私は関西空港から上海まで飛行機で移動し、上海から曲阜東駅までは高速鉄道を利用しました。高速鉄道は当日に駅で切符を購入することも可能ですが、私が渡航した日は中国の連休中で当日券が売り切れてしまう可能性があったため、trip.comというアプリで事前に予約しておきました。少し手数料がかかりますが、日本のクレジットカードで購入でき、窓口でのやり取りもなくなるのでおすすめです。乗車する日の15日前から購入できます。

中国の高速鉄道は乗車する前にX線検査があります。私は渡航前に荷物を準備する時、飛行機に持ち込めないものや預けられないものは確認していたのですが、高鉄の規定は確認しておらず、虫よけスプレーを没収されてしまいました。高圧ガスの入ったスプレーは100mlまでしか持ち込めないそうです。

・VPN

中国はインターネットの規制が厳しく、LINEやInstagram、Googleなど日本で普段使っているアプリはほとんど規制の対象です。使用するためには、VPNを契約する必要がります。私は、MillenVPNというところで契約しました。渡航前にスマホとパソコンの設定を済ませておくといいと思います。

到着後

・SIMカードの購入

銀行での口座の開設や、アプリや電子決済の登録などで中国の電話番号が必要になるため、まず初めにSIMカードを購入しに行きました。たくさん番号が並んでいる中から好きなものを選び、その場で100元支払いました。通信制限にかかるとその都度追加で料金を支払う必要があるそうです。2か月たった今はまだ問題なく使えています。

・銀行

次に大学内にある銀行へ口座の開設に行きました。手続きの際にはパスポートと身分証番号が必要です。身分証番号は、日本のマイナンバーを見せると手続きできました。私はまだマイナンバーカードを作っていなかったので、マイナンバーが記載されている住民票を渡航前に発行しておきました。中国の電話番号も聞かれるので、事前にメモしておくとスムーズです。携帯や銀行の手続きは中国人の学生の方がついてきてくれたので、とても安心して行うことができました。

・電子マネーの登録

中国で買い物する際、支払いは電子マネーが主流です。銀行口座と電話番号の手続きが済むと登録できます。主に使用するのはWeChat payと支付宝です。電子決済の登録をしてからは現金やデビットカードはほとんど持ち歩きませんが、大学の近くのスーパーは現金が使えたので電子マネーを登録する前やお札をくずしたいときも利用できます。

・外国人体格検査

この検査は日本の国立・公立病院や日中友好病院または中国で受けなければならないものです。検査を受けその書類を留学先の学校に提出します。

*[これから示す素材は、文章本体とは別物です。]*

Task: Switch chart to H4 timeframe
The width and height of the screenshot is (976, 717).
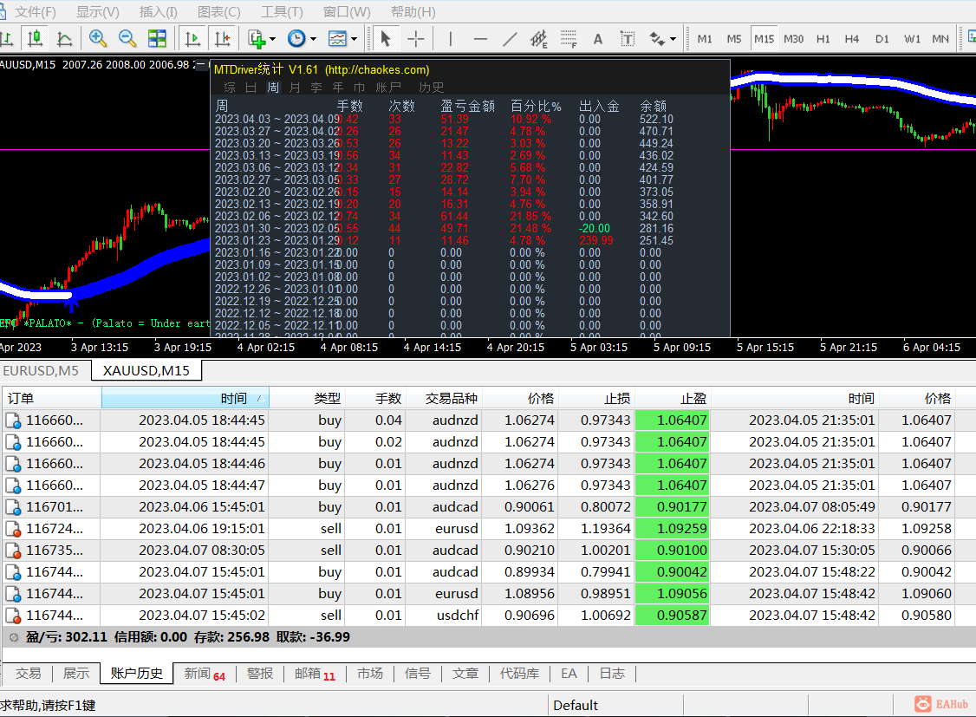Action: [852, 38]
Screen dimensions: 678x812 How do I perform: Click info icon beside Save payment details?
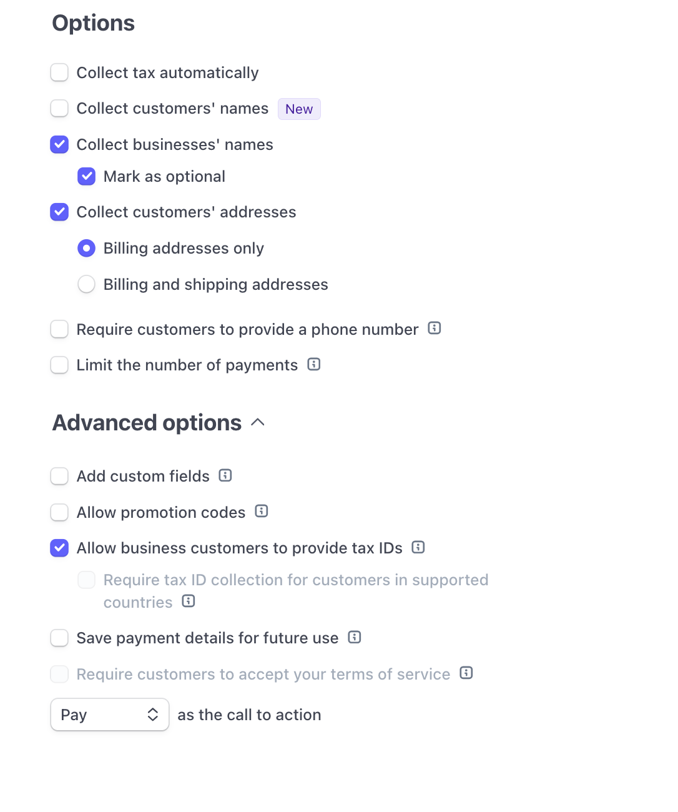point(355,637)
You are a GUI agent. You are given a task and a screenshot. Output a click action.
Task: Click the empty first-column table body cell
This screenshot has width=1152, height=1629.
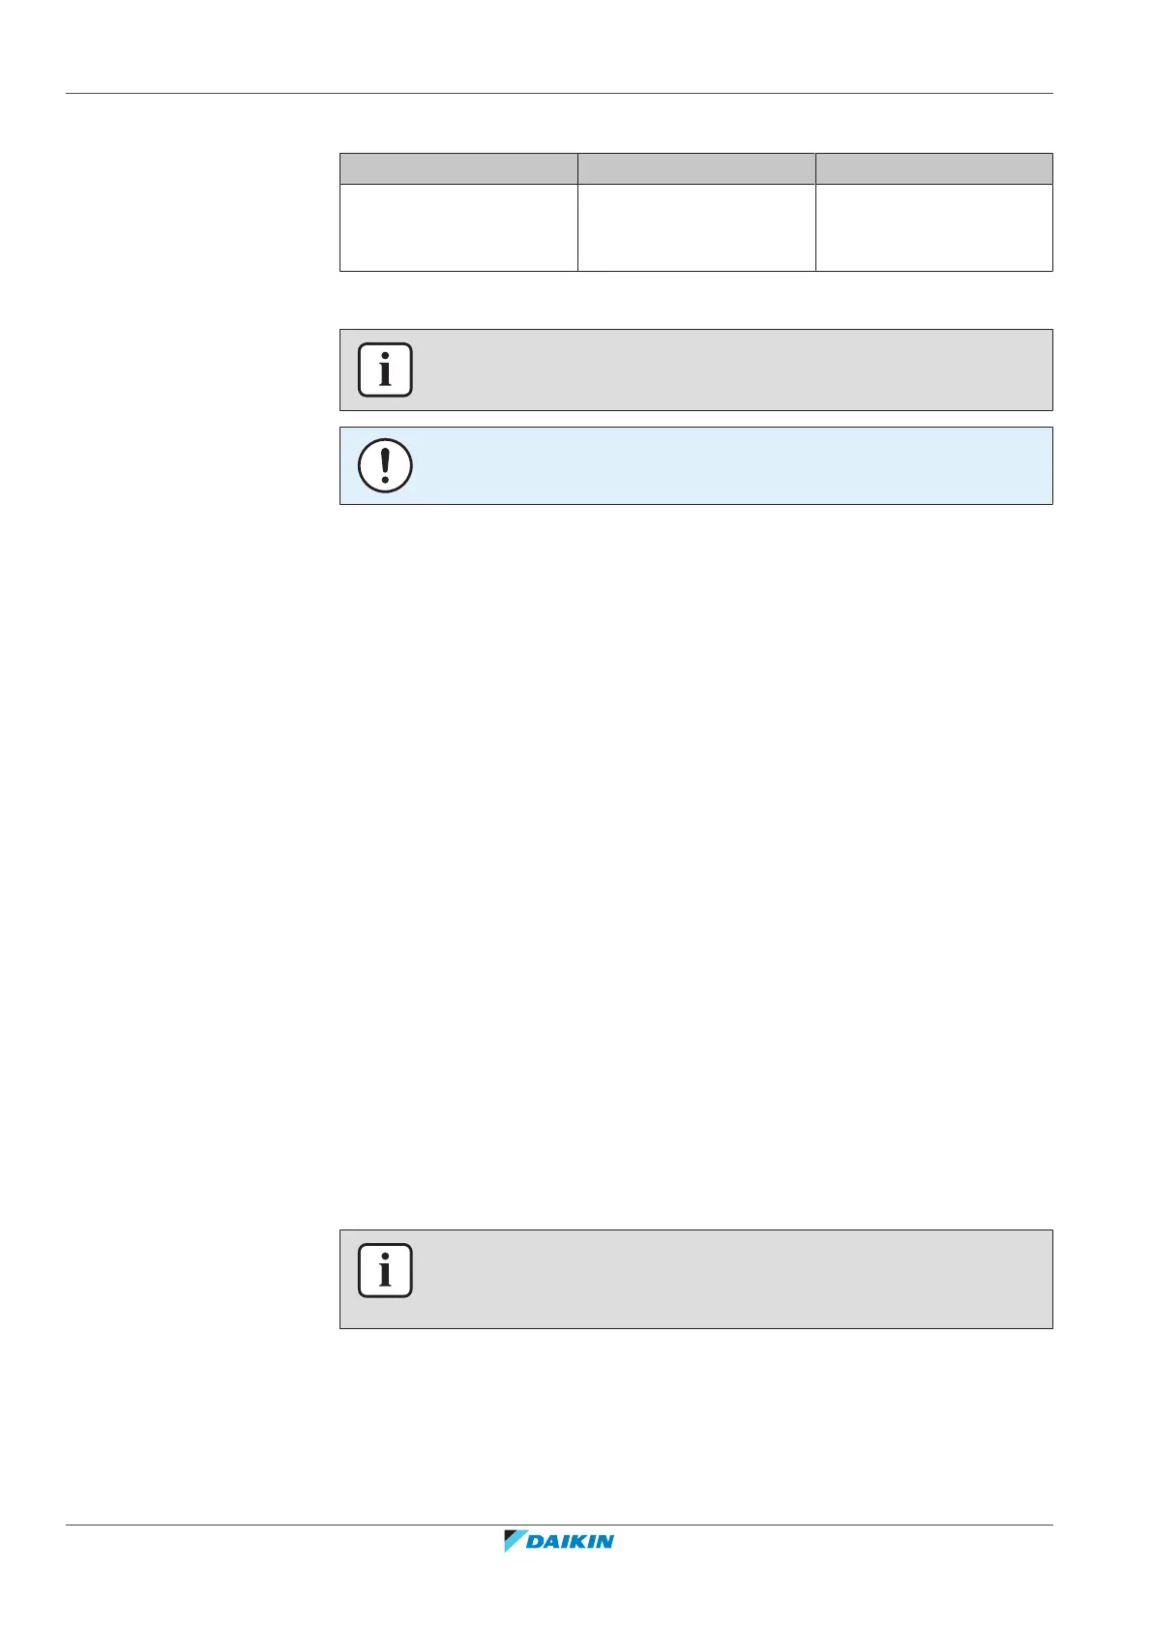(458, 227)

渡航前に、曲阜師範大学の先生に聞いたところ、中国で検査に行くので日本で受ける必要はないと言われたので、日本では受けていません。曲阜に到着した次の週に先生に付き添ってもらって受診しに行きました。中国での受診の費用は390元(日本円: 約8000円)でした。

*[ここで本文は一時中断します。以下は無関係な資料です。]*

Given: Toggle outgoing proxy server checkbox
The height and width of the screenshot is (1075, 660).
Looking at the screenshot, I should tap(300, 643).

証明写真が二枚必要なので、日本で印刷しておくと安心ですが、スマホにデータがあれば大学の近くで印刷することもできます。

留学生活について

・授業について

授業は口語、閲読、写作、総合、HSKの5科目です。クラスを振り分けるテストなどはなく、同じ学期に留学している8人の学生と一緒に授業を受けています。一日2科目の授業があって、8時に始まり12時には終わります。宿題が多く、私にとっては授業のレベルが少し高いので、午後は宿題と予習に追われています。どの科目も授業の時間に教科書の文を音読しなければならないのですが、県大の授業で使っていた教科書のようにピンインが書いてあるものではないので、読めない単語を調べていると日が暮れます。

HSKの授業は、HSK5級の問題を解きます。私はHSK4級の勉強中なので少し難しいです。授業以外でもHSK何級持っている?と聞かれることが多いので留学前に受験しておけばよかったと思っています。教科書は4冊合わせて300元で購入できました。

時間割
教科書

・テストについて

6月20日、21日に期末テストが行われました。試験の時間割が発表されるのが試験の2日前とギリギリで少し不安でしたが、教科書の内容を復習しておけば解ける内容でした。テストの前の週の授業はほとんど自習で、テスト前日は休みだったので勉強時間は十分に確保できました。

・寮について

寮の部屋は毎年県大生が使う部屋なので、生活に必要なものがかなり揃っています。私が持って行くか迷った、ストレートアイロン、ドライヤー、延長コードは部屋にありました。

前期が終わったタイミングで寮の支払いがあり、私は5月~7月の3か月間利用して、1740元(日本円: 約35000円)支払いました。

おわりに

留学の申し込みを決めた時は、新型コロナウイルスの影響で現地に行くことは難しいかと思っていましたが、無事に渡航することができ、2か月間ほとんど規制のない留学生活を送ることができています。中国に来たばかりの時と比べて、友達や先生の話も少しずつではありますが、理解できるようになりました。早くも前期の授業が終わってしまったので、夏休みを楽しみつつ、前期の間に学んだことを忘れないように勉強にも励みたいと思います。